« Si le prévenu avait écrit « M. et Mme X entretiennent une relation extra-conjugale », il n’y aurait pas eu d’infraction ! », rappelle le vice-procureur de la République. Sauf que ce n’est pas ce à quoi s’est employé l’Ornais poursuivi, jeudi 30 juin, pour « faux et usage de faux » devant le tribunal correctionnel d’Alençon.
Expertise graphologique
En mars 2010, il avait expédié un courrier de deux pages de photos à la femme de l’amant de sa sœur avec cette mention : « Vous nous sommes mariés en cachette. Je suis sa maîtresse depuis plus de quinze ans ». Il avait signé du nom de sa sœur avec ses coordonnées. L’amant a fait expertiser la missive et le graphologue a confirmé que le frère était l’auteur de la lettre.
À la barre, le Percheron reconnaît avoir écrit ce courrier accompagné « d’une photo de [sa] sœur et de son amant prise lors du mariage de ma nièce en 2004 ». Mais il nie l’avoir expédié. « L’expert graphologue confirme que c’est bien votre écriture et le timbre de l’enveloppe n’a pu être acheté qu’après le 1er décembre 2009 donc c’est forcément vous ! », insiste la présidente.
Le prévenu justifie son acte par le fait que l’amant « sème la zizanie dans notre famille».
« Intention de nuire évidente »
Selon l’amant, la révélation des faits a eu « de graves conséquences » : « Ce sont 42 ans foutus en l’air. Ce n’était pas mon intention de faire du mal à la mère de mes enfants ».
Selon l’avocat parisien du couple illégitime, « l’intention de nuire est évidente ». Il réclame 30 000 € de dommages et intérêts pour l’amant ainsi que le remboursement de l’expertise graphologique et 15 000 € pour la sœur du prévenu. Il demande, en outre, 10 000 € de frais d’avocat, pour chacun de ses deux clients.
« Ma cliente s’est dite furieuse et anéantie à la lecture du courrier », annonce l’avocat parisien de la femme de l’amant. Il réclame, lui aussi, 30 000 € de dommages et intérêts pour sa cliente « car les faits sont gravissimes et les répercussions considérables ».
“Ce n’est pas le prévenu qui a ruiné le couple”
À l’heure de ses réquisitions dans cette « affaire peu courante », le procureur de la République rappelle que « ce n’est pas le prévenu qui a ruiné le couple visé, c’est bien la révélation de la relation ! C’est cette révélation qui met le couple en difficulté et le prévenu n’est pas à l’origine de la relation extra-conjugale ». Selon le Ministère Public, « c’est la manière de dénoncer cette liaison qui est critiquable et l’infraction est matériellement caractérisée ». Il requiert 1 000 € d’amende avec sursis.

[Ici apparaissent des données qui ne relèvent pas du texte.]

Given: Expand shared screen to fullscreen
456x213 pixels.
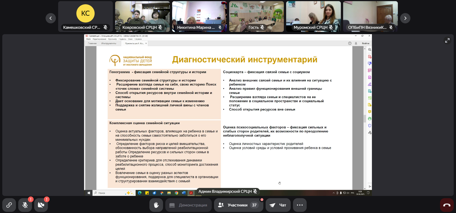Looking at the screenshot, I should click(x=447, y=41).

Pour l’avocat alençonnais de la défense, « il n’y a eu aucune conséquence juridique à la suite de la révélation ». Il plaide la relaxe du prévenu.
Le tribunal a finalement condamné l’Ornais à 1 000 € d’amende avec sursis. Il devra dédommager l’amant à hauteur de 1 255 € pour l’analyse graphologique et à 1 000 € de préjudice moral. Sa sœur et la femme de l’amant se voient chacune indemniser à hauteur de 2000 € pour leur préjudice moral. Le prévenu devra également payer 1 500 € de frais d’avocat pour chacune des trois victimes.